What the Navy had pounded into these men was an absolute need to “not let the pressurizer go solid.” But what exactly did that mean? Nuclear accident investigators started to notice this curious phrase coming up in most operator debriefings as soon as power reactors started having accidents. Its exact meaning would become important as the conditions that caused the problems at TMI gradually lined up and self-organized into a disaster.

In a PWR, the reactor coolant/moderator is liquid water, forced to circulate by electrical pumps in two continuous loops. Water is heated to several hundred degrees in the reactor core, and this energy is used to make steam by circulating it through two steam generators. A steam generator is a vertically mounted cylinder, about 75 feet tall, and it works like an old-fashioned steam boiler, using heated water rather than fire to boil water into vapor. The primary water, cooled by its trip through the steam generator, is pumped back into the reactor vessel to be reheated.

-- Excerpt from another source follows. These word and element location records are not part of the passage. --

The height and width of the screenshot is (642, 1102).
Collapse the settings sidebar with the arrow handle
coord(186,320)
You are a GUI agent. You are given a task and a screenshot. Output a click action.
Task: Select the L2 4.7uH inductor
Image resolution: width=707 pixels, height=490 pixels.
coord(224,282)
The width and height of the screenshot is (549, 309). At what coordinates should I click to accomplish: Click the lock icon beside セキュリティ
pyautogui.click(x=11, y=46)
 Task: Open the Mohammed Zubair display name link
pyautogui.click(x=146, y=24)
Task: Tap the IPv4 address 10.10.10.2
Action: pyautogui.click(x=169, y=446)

The reactor vessel is a thick, forged-carbon-steel pot, cylindrical and about 39 feet high, with a stainless steel liner to prevent corrosion. To maintain the water in the vessel in a liquid state, it must always be at very high pressure, else it would boil and turn to steam. The only way to maintain the fission process in a PWR reactor vessel, which is small compared to other designs, is to make sure that the moderator, the water, is constantly at maximum density, or liquid state.

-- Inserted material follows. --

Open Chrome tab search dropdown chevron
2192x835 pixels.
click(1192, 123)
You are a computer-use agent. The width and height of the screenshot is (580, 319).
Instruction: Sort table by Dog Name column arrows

This high-pressure condition is maintained by the pressurizer, which is basically a large, 42-foot electric water heater connected into the top of the reactor. The pressure in the reactor vessel is automatically monitored and kept at the correct level by either turning on the heater coil in the pressurizer to increase the pressure or spraying cool water into it to decrease it. The entire primary coolant system, including two steam generators, four main coolant pumps, the pressurizer, and all the pipes, is kept completely filled with water, with no bubbles or voids. There are no bubbles in the system except for the pressurizer, which always has a void sitting at the top of its water column. The pressurizer is constantly kept about 80 percent full.

The reason for this discrepancy involves a second role for the pressurizer. Not only does it keep the pressure high within the reactor, it also acts as a shock absorber. Any sudden jolt in the water running around in the primary cooling system, such as a valve slamming open or shut or a pump starting or stopping, causes a shock wave to travel through the incompressible coolant. The water cannot be broken by a shock, but the metal pipes and cylindrical structures in the system are not flexible, and a “water hammer” can take apart a cooling system instantly. This problem is solved by giving the system a section that can be compressed, the bubble of steam atop the water in the pressurizer. If it is kept big enough to absorb the hammer, then this void can prevent any harm to the precious plumbing by compressing and absorbing the transient pulse of the shock wave.